╭─ Extract provided

Think like an owner. What goes wrong for the organization when this equipment lets you down, and what does it cost? An owner who wanted to know how big this problem really is would likely ask sales /or marketing what kind of relationship problems are being caused. The owner would ask production and production planning what kind of disruption occurs in the plant when the equipment fails and would want to know how much extra inventory is being carried to cover the resulting lateness and inflexibility of the production operation. The owner would want to know which market opportunities are being missed due to reduced capacity and flexibility in the plant.

The total cost of the problem is, at least, missed sales + factory cost + waste + lost market opportunities. Each firm has its own rules for cost accounting. If possible, get some help from the plant controller or someone he designates to build your case. If some logical costs are not allowed in standard calculations — supplies and opportunity costs are frequently disallowed — ask how to itemize them, even if they are not in the official total. Remember, think like an owner. How will operations get better if the problem is fixed, and how will that translate at the top and bottom lines?

╰─
╭─ Extracted data

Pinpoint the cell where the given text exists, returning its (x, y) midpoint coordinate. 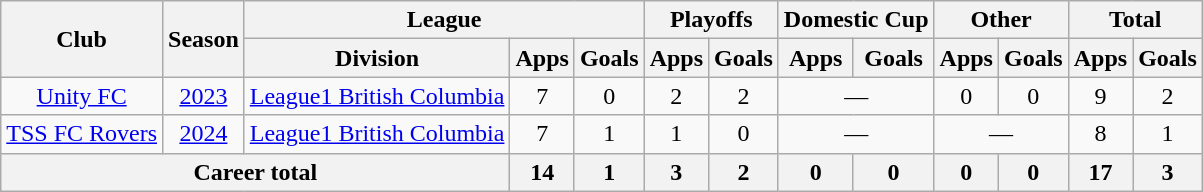
17 (1100, 172)
Division (377, 58)
Club (82, 39)
Total (1135, 20)
Domestic Cup (856, 20)
Career total (256, 172)
8 (1100, 134)
2024 (204, 134)
Season (204, 39)
League (444, 20)
14 (542, 172)
TSS FC Rovers (82, 134)
2023 (204, 96)
Other (1001, 20)
9 (1100, 96)
Playoffs (711, 20)
Unity FC (82, 96)
Capture the cell that displays the provided text and extract its (X, Y) central coordinate. 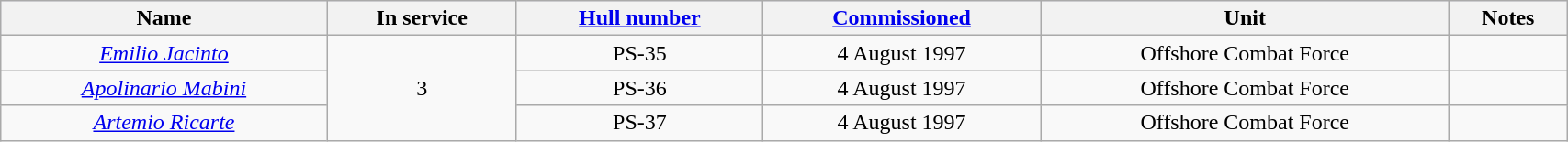
Artemio Ricarte (164, 123)
Apolinario Mabini (164, 88)
PS-36 (639, 88)
Notes (1508, 18)
3 (422, 88)
Name (164, 18)
Commissioned (902, 18)
Hull number (639, 18)
Emilio Jacinto (164, 53)
PS-37 (639, 123)
Unit (1246, 18)
In service (422, 18)
PS-35 (639, 53)
Extract the [X, Y] coordinate from the center of the cell holding the provided text.  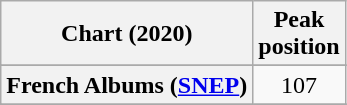
Peakposition [299, 34]
Chart (2020) [127, 34]
107 [299, 85]
French Albums (SNEP) [127, 85]
Provide the [x, y] coordinate of the cell's center where the given text is located.  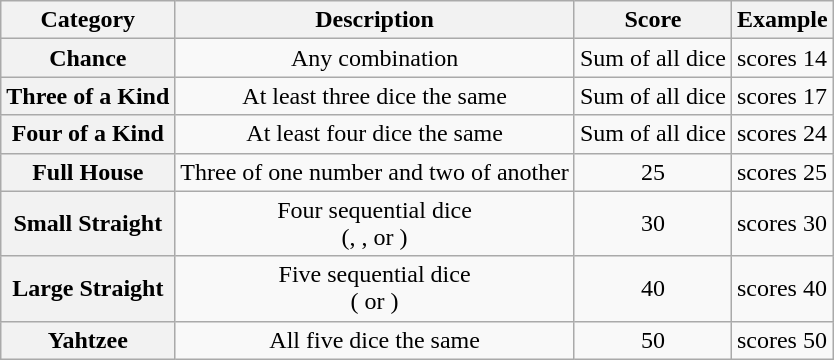
Four of a Kind [88, 134]
Full House [88, 172]
30 [652, 224]
Score [652, 20]
Four sequential dice(, , or ) [375, 224]
scores 25 [782, 172]
Description [375, 20]
Large Straight [88, 288]
At least four dice the same [375, 134]
All five dice the same [375, 340]
Small Straight [88, 224]
At least three dice the same [375, 96]
Three of a Kind [88, 96]
scores 24 [782, 134]
50 [652, 340]
scores 17 [782, 96]
40 [652, 288]
Five sequential dice( or ) [375, 288]
Yahtzee [88, 340]
scores 14 [782, 58]
scores 50 [782, 340]
scores 40 [782, 288]
Chance [88, 58]
scores 30 [782, 224]
Example [782, 20]
25 [652, 172]
Any combination [375, 58]
Three of one number and two of another [375, 172]
Category [88, 20]
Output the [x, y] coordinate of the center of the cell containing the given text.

╰─

Write the next part of the passage above on what unreliable equipment costs an organization, starting right after its final sentence.

Solved exercise:
In the course of the ready phase of the data-driven maintenance process, you will have dealt with a variety of people. Part of being ready should be having an interested manager, a couple of shop-floor scorekeepers and a financial person on your team. Choose the ones whose eyes light up when you talk about fixing top production problems. They’ll be interested in helping and you’ll all have a lot more fun if they’re aboard.